We find that selective inhibition of one arm of mTORC1 signaling, via deletion of FLCN, promotes activation of the transcription factor TFE3 and profoundly protects against NAFLD and NASH in mice. (1) We performed genome-wide RNA-seq on livers from Control, liver-specific Flcn-null mice (LiFKO), and Flcn/Tfe3 double knock-out (DKO) mice fed either normal chow (NC) or a NAFLD-inducing diet (AMLN). We find TFE3-mediated induction of lysosomal and mitochondrial gene programs, and also suppression of de novo lipogenesis genes. (2) To understand whether TFE3 directly affects gene expression, we performed TFE3 ChIP-seq on livers from Control and LiFKO mice on normal chow. We find TFE3 occupancy on the chromatin at lysosomal genes, Ppargc1a (a driver of mitochondrial genes), and at de novo lipogenesis genes. (3) Finally, we wanted to test whether TFE3 antagonistically competes with the pro-lipogenic transcription factor SREBP-1c on chromatin. We therefore injected HA-tagged constitutively nuclear (active) SREBP-1c (nSREBP-1c), or a control virus, into control and LiFKO mice, treated them with a NAFLD-inducing diet (FPC diet), and collected liver tissue. We consequently performed HA-nSREBP-1c and TFE3 ChIP-seq experiments and observed no evidence of antagonistic competition. Flcn floxed mice were injected with AAV8-TBG-GFP or -Cre to yield Control and hepatocyte-specific Flcn-null (LiFKO) mice.

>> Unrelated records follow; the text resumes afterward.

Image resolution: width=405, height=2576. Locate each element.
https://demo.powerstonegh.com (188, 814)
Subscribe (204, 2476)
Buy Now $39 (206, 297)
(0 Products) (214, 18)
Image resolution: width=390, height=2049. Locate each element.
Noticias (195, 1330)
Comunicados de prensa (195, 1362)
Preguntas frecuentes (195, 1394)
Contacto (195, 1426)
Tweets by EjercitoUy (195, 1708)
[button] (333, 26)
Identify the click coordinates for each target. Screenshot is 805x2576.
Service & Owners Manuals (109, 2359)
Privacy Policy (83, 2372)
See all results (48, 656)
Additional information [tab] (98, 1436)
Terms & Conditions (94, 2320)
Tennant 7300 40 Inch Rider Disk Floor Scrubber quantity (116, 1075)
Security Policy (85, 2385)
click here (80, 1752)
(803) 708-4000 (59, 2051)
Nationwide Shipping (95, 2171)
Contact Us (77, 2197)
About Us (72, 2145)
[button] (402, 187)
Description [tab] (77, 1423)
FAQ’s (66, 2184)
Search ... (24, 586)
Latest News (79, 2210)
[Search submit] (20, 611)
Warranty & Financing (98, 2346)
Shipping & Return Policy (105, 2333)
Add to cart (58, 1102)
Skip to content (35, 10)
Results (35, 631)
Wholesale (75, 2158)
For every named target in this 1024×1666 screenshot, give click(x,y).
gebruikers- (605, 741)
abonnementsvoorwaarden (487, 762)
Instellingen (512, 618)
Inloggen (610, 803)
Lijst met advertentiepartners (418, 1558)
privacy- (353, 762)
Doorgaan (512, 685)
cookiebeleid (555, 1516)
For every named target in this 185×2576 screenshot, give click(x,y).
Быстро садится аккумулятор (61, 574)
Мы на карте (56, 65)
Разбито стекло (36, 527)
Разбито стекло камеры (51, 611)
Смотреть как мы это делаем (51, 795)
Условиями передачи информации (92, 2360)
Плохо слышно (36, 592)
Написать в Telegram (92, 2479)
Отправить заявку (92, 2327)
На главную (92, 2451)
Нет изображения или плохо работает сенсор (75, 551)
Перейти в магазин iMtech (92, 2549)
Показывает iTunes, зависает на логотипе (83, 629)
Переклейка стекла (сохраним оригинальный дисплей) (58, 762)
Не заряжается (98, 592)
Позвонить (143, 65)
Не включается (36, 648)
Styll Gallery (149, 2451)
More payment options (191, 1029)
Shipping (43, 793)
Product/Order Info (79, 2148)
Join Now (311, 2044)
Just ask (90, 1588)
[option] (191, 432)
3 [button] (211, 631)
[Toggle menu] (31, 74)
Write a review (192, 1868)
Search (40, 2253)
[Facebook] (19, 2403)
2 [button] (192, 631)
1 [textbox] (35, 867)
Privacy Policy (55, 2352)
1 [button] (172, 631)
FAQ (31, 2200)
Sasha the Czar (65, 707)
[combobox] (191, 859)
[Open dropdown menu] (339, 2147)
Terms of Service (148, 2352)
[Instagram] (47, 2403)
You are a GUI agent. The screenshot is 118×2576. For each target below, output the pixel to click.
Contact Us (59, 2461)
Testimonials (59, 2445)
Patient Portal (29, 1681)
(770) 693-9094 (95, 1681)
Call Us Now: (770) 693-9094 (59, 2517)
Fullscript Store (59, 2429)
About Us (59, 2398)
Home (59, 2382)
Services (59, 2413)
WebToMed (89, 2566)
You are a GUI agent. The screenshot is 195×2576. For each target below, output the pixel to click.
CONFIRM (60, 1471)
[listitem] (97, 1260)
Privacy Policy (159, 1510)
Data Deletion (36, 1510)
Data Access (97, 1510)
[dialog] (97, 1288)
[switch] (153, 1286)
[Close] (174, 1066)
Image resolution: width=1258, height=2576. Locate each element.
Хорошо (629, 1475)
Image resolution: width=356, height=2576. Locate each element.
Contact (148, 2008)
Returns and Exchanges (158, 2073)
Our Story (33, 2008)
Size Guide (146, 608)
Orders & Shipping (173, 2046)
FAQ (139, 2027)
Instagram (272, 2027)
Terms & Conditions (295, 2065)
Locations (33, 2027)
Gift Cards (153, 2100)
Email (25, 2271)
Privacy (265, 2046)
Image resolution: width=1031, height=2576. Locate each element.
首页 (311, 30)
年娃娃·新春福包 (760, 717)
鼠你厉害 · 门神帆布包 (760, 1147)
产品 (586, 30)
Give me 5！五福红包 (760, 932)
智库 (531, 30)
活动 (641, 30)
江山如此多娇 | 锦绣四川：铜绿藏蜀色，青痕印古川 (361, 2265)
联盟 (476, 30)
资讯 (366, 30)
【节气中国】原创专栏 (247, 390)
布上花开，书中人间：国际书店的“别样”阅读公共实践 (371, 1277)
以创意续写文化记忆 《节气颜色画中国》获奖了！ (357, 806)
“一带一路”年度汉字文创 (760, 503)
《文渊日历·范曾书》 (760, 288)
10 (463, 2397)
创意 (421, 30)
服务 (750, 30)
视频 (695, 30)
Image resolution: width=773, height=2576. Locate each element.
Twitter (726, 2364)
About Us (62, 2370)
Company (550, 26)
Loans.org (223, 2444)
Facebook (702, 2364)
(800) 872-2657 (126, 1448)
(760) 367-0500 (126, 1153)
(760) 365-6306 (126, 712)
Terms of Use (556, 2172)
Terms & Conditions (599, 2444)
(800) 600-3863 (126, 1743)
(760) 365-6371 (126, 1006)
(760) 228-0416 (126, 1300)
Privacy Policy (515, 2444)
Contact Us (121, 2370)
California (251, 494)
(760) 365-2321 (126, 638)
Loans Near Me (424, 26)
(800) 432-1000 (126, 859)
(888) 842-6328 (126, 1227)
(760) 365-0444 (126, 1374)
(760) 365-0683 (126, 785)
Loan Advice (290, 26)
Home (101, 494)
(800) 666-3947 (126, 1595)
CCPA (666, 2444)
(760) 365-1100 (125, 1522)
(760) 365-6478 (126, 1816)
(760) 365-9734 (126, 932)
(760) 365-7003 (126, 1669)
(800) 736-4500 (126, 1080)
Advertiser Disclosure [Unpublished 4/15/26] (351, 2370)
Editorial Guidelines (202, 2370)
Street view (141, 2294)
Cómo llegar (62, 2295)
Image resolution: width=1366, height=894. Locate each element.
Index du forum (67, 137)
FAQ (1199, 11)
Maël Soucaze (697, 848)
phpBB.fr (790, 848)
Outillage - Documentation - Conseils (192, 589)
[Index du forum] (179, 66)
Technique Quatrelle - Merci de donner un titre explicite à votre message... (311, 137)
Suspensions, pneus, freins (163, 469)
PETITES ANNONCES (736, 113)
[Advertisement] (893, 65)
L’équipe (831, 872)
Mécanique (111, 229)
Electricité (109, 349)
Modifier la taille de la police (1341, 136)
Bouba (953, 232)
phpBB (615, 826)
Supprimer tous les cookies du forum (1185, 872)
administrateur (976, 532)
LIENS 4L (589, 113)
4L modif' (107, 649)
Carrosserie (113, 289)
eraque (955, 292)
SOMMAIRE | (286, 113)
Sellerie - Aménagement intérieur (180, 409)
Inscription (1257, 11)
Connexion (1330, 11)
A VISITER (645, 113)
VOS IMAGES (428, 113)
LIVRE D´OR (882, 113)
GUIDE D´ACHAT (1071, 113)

Flcn floxed; Tfe3 -/Y (a whole body deletion of Tfe3) mice were also injected with either AAV8-TBG-GFP or -Cre to yield Tfe3 KO or Flcn/Tfe3 double knock-out (DKO) mice. (1) RNA-seq: Control, LiFKO, and DKO mice were placed on 17-18.5 weeks of normal chow or AMLN diet, and RNA-seq was performed on livers. (2) Normal chow TFE3 ChIP-seq: Control, LiFKO, and Tfe3 KO mice were fed normal chow, and livers were used for TFE3 ChIP-seq. (3) FPC diet TFE3 and HA-nSREBP-1c ChIP-seq: Control, LiFKO, and Tfe3 KO mice were additionally injected with either an AAV8 expressing HA-nSREBP-1c (“1c”) driven by a liver-specific ApoE/AAT promoter or a control virus (AAV8-TBG-GFP or -Cre) and treated with 9 days of FPC diet. Livers were then subjected to both TFE3 ChIP-seq and HA ChIP-seq.